• GOAL OF THE EXERCISE: Please restate the following records word for word.

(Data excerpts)
################

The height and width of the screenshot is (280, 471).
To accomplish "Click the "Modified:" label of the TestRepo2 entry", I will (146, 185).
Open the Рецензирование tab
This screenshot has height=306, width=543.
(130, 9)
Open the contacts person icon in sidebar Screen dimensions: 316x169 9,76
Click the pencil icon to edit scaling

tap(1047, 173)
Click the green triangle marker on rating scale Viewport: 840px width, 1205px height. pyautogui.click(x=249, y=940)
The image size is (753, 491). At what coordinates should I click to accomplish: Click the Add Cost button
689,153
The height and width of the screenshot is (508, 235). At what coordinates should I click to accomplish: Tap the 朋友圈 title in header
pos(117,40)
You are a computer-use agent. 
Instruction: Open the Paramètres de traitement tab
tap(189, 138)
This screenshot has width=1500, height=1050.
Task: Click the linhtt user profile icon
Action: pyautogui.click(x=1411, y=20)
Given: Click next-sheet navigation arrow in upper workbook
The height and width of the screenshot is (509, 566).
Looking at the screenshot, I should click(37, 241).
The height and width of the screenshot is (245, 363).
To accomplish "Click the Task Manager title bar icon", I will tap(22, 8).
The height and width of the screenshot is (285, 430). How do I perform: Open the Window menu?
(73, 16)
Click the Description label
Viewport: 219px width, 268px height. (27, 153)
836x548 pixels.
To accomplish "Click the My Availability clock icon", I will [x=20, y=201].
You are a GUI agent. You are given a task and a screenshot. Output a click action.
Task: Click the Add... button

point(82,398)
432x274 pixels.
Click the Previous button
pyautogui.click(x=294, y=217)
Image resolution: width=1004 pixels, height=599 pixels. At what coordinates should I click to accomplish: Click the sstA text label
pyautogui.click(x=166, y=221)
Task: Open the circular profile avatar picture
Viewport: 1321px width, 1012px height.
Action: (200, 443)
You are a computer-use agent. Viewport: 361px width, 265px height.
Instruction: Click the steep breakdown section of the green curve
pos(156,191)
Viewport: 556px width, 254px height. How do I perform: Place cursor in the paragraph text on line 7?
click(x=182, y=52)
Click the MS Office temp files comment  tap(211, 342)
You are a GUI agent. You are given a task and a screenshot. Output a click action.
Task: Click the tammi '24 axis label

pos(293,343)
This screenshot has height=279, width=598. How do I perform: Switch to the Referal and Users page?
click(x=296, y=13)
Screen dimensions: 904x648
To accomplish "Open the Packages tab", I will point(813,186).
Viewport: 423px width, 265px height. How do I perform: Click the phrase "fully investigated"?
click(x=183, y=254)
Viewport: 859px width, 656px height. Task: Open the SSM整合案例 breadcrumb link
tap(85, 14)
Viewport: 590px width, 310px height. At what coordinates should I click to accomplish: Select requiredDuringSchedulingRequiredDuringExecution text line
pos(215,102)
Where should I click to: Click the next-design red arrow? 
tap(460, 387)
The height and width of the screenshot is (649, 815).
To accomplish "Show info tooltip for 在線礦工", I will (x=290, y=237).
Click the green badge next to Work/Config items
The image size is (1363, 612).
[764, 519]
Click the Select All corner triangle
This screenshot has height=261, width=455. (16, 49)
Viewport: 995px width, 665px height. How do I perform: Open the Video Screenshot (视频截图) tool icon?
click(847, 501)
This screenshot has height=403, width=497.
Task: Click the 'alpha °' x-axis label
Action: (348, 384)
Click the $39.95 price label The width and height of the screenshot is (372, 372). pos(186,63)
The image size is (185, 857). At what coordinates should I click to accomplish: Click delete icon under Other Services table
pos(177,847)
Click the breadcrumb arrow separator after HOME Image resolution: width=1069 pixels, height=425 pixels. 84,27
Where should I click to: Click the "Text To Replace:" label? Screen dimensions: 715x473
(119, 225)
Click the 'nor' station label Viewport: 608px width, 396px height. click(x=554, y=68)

################

• COMPLETED EXERCISE:
The height and width of the screenshot is (280, 471).
To accomplish "Click the "Modified:" label of the TestRepo2 entry", I will (146, 185).
Open the Рецензирование tab
This screenshot has height=306, width=543.
(130, 9)
Open the contacts person icon in sidebar Screen dimensions: 316x169 9,76
Click the pencil icon to edit scaling

tap(1047, 173)
Click the green triangle marker on rating scale Viewport: 840px width, 1205px height. pyautogui.click(x=249, y=940)
The image size is (753, 491). At what coordinates should I click to accomplish: Click the Add Cost button
689,153
The height and width of the screenshot is (508, 235). At what coordinates should I click to accomplish: Tap the 朋友圈 title in header
pos(117,40)
You are a computer-use agent. 
Instruction: Open the Paramètres de traitement tab
tap(189, 138)
This screenshot has width=1500, height=1050.
Task: Click the linhtt user profile icon
Action: pyautogui.click(x=1411, y=20)
Given: Click next-sheet navigation arrow in upper workbook
The height and width of the screenshot is (509, 566).
Looking at the screenshot, I should click(37, 241).
The height and width of the screenshot is (245, 363).
To accomplish "Click the Task Manager title bar icon", I will tap(22, 8).
The height and width of the screenshot is (285, 430). How do I perform: Open the Window menu?
(73, 16)
Click the Description label
Viewport: 219px width, 268px height. (27, 153)
836x548 pixels.
To accomplish "Click the My Availability clock icon", I will [x=20, y=201].
You are a GUI agent. You are given a task and a screenshot. Output a click action.
Task: Click the Add... button

point(82,398)
432x274 pixels.
Click the Previous button
pyautogui.click(x=294, y=217)
Image resolution: width=1004 pixels, height=599 pixels. At what coordinates should I click to accomplish: Click the sstA text label
pyautogui.click(x=166, y=221)
Task: Open the circular profile avatar picture
Viewport: 1321px width, 1012px height.
Action: (200, 443)
You are a computer-use agent. Viewport: 361px width, 265px height.
Instruction: Click the steep breakdown section of the green curve
pos(156,191)
Viewport: 556px width, 254px height. How do I perform: Place cursor in the paragraph text on line 7?
click(x=182, y=52)
Click the MS Office temp files comment  tap(211, 342)
You are a GUI agent. You are given a task and a screenshot. Output a click action.
Task: Click the tammi '24 axis label

pos(293,343)
This screenshot has height=279, width=598. How do I perform: Switch to the Referal and Users page?
click(x=296, y=13)
Screen dimensions: 904x648
To accomplish "Open the Packages tab", I will point(813,186).
Viewport: 423px width, 265px height. How do I perform: Click the phrase "fully investigated"?
click(x=183, y=254)
Viewport: 859px width, 656px height. Task: Open the SSM整合案例 breadcrumb link
tap(85, 14)
Viewport: 590px width, 310px height. At what coordinates should I click to accomplish: Select requiredDuringSchedulingRequiredDuringExecution text line
pos(215,102)
Where should I click to: Click the next-design red arrow? 
tap(460, 387)
The height and width of the screenshot is (649, 815).
To accomplish "Show info tooltip for 在線礦工", I will (x=290, y=237).
Click the green badge next to Work/Config items
The image size is (1363, 612).
[764, 519]
Click the Select All corner triangle
This screenshot has height=261, width=455. (16, 49)
Viewport: 995px width, 665px height. How do I perform: Open the Video Screenshot (视频截图) tool icon?
click(847, 501)
This screenshot has height=403, width=497.
Task: Click the 'alpha °' x-axis label
Action: (348, 384)
Click the $39.95 price label The width and height of the screenshot is (372, 372). pos(186,63)
The image size is (185, 857). At what coordinates should I click to accomplish: Click delete icon under Other Services table
pos(177,847)
Click the breadcrumb arrow separator after HOME Image resolution: width=1069 pixels, height=425 pixels. 84,27
Where should I click to: Click the "Text To Replace:" label? Screen dimensions: 715x473
(119, 225)
Click the 'nor' station label Viewport: 608px width, 396px height. click(x=554, y=68)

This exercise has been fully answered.